Airframe (novel)

Airframe [ ɛɹ ˌ fɹeɪm ] is a novel by Michael Crichton that was published in 1996.

As Airframe (of English frame: frame ) is called in the aircraft industry to completely built-up fuselage of an aircraft, including all technical installations. However, the title is also a play on words with the English idiom: to frame somebody ( = someone fooled ).

Action

The plot is driven as a business thriller and plays in the American- Asian economy in the present. The story is based on a true story, which was projected into a fictional plot.

The novel is about a plane crash of a big machine room above the Pacific Ocean. Casey Singleton, head of the production control of the aircraft manufacturer in the United States, is under the high pressure of having to find out within a few days, so it could come to this incident with three dead and forty injured. The company Norton Aircraft threatens namely an eight- billion-dollar contract with the Chinese government to burst if Casey can not prove that the design of the aircraft was technically flawless.

In addition, the infamous television program " Newsline " has learned of the accident and received from an anonymous source sent a video showing the incident. So that the incident is clearly due to the fault of the aircraft manufacturer for the media. The journalist Jennifer Malone, who wants to present himself in the campaign against the allegedly unsafe aircraft, flying later during a test flight, undergoing that specified by the press because of the incident turns out to be wrong.
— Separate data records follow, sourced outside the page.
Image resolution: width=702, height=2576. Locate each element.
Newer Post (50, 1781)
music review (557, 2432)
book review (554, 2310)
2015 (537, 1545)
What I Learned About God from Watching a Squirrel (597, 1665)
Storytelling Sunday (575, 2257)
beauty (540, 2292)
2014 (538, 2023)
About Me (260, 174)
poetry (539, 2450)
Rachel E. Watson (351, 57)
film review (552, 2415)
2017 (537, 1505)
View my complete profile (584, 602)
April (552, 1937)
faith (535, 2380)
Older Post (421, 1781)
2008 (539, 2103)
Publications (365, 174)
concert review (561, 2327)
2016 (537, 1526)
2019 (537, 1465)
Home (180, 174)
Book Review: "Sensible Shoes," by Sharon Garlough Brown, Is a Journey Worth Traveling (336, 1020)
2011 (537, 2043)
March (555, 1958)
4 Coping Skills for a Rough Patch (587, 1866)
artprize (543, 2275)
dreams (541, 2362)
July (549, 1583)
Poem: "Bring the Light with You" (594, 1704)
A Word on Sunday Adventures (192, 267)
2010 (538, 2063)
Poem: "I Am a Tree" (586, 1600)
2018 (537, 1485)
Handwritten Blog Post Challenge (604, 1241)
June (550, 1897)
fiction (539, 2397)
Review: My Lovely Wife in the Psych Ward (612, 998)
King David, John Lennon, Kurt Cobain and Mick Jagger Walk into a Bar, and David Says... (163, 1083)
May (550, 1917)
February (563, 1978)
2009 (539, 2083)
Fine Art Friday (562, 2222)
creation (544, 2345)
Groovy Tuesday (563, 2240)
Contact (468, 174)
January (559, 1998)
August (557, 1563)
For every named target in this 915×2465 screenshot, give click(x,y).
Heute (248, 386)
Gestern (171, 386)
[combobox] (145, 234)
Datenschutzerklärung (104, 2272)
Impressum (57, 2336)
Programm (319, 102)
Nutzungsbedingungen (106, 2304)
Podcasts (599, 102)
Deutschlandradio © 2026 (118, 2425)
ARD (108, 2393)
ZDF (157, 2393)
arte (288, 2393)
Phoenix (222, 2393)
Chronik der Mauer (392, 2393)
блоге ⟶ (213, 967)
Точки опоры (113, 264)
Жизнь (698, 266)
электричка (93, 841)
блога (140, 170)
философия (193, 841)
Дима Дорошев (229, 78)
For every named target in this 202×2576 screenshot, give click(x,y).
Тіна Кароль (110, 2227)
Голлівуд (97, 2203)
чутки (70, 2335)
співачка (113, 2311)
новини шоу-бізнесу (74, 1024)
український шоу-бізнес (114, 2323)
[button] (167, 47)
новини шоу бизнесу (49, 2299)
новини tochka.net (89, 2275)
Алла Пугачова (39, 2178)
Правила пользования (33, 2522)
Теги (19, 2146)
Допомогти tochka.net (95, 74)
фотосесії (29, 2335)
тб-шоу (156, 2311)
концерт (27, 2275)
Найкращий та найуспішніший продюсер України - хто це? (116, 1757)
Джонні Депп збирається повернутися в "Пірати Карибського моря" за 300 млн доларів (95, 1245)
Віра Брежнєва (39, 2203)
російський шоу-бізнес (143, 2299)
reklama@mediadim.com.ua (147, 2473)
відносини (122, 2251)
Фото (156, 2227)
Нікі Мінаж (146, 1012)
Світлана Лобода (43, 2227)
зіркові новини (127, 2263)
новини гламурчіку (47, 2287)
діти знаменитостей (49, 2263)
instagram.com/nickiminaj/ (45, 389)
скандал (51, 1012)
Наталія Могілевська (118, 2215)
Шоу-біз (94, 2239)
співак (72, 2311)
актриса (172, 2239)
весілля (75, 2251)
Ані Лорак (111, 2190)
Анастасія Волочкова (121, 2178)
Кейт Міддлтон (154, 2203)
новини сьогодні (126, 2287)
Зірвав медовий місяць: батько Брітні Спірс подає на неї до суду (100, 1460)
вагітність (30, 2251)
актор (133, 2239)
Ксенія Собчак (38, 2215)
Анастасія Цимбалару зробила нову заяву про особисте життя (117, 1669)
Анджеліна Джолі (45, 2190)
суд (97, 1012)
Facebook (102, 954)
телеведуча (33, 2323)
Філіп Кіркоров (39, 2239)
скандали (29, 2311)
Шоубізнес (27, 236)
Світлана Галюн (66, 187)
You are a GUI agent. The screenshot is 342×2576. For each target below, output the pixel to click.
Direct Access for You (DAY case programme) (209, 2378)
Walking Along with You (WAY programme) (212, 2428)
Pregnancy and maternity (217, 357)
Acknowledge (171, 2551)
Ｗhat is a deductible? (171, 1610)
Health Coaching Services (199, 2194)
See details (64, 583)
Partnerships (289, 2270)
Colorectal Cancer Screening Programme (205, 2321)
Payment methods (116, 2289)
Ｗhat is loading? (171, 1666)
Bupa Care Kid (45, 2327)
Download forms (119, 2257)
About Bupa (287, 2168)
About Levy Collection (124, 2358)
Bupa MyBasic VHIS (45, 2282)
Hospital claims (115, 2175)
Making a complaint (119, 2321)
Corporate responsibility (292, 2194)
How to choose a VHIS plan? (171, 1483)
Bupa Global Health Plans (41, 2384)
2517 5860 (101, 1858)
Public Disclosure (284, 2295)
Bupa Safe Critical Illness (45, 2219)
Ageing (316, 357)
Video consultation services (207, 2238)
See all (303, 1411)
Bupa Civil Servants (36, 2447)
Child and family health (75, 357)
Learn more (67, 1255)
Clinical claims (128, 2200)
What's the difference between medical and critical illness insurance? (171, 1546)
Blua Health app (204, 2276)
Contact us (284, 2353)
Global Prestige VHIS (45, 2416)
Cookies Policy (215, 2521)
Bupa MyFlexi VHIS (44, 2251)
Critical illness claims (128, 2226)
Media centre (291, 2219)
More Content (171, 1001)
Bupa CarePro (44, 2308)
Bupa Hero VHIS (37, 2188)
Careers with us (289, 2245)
Towards the end it becomes known that the experienced captain John Zhen Chang for a few minutes his son has let fly, the case of a - got minor technical defect in panic, was heading towards the autopilot and thus provoked a series of dives - caused by counterfeit parts.

Background

The novel openly criticizes the subjective flow of information through the mass media, which is now subject to daily "normal " citizens. Crichton addresses the policy issue of press freedom. He raises the question of whether the fundamental right of freedom of the press has unlimited benefits or dangers. Through the false information that is conveyed in the media, the company in Crichton's novel are facing a severe economic loss and as a consequence of bankruptcy - and not least the loss of many jobs. The assumed in the book hostility of the European regulatory authorities against American planes here reflects the turned- political competition between Boeing and Airbus and the U.S. and the European aeronautics and space industry in general.

The author wishes to inform his work but also about the safety of air transport. It represents the aircraft as the statistically safest form of transport dar.